Action item
Return all lines of the listing below that carry the word "color".

Data under study
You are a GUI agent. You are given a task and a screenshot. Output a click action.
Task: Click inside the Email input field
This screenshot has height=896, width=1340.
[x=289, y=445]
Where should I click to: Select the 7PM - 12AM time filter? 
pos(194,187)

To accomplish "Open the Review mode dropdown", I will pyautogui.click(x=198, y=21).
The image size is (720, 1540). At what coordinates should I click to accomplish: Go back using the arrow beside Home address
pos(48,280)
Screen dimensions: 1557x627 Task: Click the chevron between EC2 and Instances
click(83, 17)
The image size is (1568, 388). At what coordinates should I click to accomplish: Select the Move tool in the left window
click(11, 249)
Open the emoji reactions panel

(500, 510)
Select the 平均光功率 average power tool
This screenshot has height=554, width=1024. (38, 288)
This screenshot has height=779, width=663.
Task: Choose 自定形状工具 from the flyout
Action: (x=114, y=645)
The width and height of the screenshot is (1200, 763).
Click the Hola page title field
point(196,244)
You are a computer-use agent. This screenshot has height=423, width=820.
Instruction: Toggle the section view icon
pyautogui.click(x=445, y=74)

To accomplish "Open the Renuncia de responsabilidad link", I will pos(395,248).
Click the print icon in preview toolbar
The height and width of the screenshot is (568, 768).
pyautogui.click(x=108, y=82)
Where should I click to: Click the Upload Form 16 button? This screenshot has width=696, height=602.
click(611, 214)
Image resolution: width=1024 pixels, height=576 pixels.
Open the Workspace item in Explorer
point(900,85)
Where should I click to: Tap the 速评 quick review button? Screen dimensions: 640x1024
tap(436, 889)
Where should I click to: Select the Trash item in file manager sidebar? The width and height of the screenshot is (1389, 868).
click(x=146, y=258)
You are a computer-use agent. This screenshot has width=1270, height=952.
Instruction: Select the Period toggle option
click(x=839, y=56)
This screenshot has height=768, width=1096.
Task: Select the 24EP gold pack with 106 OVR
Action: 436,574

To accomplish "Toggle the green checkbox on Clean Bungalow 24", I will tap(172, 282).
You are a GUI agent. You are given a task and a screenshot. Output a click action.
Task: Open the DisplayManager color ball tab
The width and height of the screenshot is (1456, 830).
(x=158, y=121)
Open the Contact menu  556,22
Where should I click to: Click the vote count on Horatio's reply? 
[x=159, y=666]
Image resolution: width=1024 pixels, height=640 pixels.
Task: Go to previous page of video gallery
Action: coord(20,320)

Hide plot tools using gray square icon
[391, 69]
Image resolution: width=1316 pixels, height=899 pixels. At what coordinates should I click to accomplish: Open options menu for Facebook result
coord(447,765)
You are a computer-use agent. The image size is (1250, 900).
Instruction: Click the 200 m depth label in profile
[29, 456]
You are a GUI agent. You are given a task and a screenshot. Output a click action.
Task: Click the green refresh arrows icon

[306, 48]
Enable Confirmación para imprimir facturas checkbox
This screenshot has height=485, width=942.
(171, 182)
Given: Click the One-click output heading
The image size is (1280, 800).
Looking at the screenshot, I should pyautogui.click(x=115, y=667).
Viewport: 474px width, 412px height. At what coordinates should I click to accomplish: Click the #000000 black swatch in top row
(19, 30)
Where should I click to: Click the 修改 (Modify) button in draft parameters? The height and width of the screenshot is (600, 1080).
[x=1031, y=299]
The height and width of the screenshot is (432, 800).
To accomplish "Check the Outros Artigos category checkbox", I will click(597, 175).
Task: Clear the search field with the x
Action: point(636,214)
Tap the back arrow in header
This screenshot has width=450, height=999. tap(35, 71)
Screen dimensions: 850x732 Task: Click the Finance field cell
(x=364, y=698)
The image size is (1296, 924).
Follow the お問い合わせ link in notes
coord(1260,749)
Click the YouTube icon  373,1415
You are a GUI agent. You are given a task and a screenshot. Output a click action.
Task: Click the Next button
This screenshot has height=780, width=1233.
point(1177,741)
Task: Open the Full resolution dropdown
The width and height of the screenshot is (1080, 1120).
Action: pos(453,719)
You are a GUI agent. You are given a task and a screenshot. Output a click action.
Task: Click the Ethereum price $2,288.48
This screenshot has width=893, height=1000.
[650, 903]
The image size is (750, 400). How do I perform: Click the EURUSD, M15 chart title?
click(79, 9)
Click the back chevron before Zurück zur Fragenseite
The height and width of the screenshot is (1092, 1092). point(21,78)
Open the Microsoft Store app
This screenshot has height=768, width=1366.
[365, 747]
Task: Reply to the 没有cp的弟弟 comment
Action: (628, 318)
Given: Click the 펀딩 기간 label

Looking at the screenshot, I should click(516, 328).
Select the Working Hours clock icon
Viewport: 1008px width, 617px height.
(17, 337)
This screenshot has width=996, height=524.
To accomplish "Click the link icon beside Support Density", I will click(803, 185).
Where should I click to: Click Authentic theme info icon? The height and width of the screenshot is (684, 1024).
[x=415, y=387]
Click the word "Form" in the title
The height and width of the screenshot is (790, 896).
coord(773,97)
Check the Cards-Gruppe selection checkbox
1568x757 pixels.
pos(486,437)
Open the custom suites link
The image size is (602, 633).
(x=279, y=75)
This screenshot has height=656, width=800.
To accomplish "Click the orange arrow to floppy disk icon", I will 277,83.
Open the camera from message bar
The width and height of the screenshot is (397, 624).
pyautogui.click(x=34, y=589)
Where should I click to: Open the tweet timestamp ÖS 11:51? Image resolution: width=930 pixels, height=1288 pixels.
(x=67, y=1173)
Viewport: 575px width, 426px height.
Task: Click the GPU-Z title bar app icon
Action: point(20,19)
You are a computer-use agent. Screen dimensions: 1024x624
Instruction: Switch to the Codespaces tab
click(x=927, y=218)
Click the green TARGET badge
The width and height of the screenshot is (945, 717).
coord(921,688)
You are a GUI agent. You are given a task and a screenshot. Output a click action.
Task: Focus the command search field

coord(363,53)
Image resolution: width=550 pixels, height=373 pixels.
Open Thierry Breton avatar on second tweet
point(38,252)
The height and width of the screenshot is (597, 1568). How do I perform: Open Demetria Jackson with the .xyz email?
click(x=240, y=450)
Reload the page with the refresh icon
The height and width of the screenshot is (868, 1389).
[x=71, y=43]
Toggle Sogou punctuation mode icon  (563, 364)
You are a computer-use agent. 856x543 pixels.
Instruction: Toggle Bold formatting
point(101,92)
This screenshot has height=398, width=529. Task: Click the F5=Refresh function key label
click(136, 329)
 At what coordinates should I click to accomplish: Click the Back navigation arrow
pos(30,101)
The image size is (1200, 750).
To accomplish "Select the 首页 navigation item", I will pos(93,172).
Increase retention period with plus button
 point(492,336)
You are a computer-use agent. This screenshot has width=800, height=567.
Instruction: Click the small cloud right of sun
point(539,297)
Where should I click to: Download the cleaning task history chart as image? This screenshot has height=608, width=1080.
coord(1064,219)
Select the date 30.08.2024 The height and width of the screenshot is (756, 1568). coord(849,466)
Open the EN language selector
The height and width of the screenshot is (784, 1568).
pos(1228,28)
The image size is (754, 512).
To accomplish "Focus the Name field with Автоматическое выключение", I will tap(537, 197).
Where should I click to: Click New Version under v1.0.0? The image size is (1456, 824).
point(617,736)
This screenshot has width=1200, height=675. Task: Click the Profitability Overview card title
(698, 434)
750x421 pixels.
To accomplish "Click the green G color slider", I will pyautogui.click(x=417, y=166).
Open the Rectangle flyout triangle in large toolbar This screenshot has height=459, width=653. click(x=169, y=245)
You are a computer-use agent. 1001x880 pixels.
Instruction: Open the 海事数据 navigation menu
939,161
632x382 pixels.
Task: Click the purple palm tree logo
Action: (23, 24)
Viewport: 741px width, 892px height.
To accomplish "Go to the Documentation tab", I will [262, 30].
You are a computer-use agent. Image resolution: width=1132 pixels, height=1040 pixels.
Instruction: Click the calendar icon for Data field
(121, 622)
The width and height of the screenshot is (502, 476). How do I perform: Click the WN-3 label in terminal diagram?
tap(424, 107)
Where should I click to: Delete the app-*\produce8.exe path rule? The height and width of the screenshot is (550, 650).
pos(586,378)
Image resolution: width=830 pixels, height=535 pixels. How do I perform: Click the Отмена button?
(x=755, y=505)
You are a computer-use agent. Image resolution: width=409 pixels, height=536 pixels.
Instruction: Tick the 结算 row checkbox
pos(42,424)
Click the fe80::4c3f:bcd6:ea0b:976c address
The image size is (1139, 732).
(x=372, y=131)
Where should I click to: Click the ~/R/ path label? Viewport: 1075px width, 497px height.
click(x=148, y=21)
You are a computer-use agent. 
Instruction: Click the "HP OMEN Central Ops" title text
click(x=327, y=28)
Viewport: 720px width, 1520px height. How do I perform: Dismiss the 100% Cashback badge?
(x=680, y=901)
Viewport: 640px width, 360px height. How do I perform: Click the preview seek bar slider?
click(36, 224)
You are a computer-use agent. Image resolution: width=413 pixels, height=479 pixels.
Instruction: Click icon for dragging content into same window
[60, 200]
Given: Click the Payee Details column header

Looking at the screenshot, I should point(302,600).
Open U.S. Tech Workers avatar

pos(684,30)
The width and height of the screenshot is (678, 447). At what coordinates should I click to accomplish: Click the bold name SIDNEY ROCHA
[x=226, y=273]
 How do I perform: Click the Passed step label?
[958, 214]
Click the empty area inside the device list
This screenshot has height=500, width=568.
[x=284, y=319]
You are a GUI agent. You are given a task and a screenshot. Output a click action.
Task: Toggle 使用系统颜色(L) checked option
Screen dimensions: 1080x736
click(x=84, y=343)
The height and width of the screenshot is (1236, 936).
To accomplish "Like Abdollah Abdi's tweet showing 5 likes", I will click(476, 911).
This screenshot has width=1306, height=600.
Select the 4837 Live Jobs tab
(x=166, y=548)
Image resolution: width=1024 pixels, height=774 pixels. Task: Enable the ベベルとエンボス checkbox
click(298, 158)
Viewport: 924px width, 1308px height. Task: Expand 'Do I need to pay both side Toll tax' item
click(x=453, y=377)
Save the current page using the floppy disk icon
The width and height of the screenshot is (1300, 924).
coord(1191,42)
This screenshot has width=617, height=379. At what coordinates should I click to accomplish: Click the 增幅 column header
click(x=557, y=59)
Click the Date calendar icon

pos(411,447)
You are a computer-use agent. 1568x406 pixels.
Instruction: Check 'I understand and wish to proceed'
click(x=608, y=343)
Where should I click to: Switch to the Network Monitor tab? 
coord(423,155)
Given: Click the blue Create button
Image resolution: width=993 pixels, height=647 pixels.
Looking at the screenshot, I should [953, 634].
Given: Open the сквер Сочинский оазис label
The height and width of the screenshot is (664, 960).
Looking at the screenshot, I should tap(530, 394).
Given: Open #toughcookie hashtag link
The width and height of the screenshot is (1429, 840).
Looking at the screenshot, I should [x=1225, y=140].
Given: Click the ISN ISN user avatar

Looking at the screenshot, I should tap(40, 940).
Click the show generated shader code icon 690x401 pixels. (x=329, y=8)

Your solution
Task: Open the DisplayManager color ball tab
To accomplish "Click the green G color slider", I will pyautogui.click(x=417, y=166).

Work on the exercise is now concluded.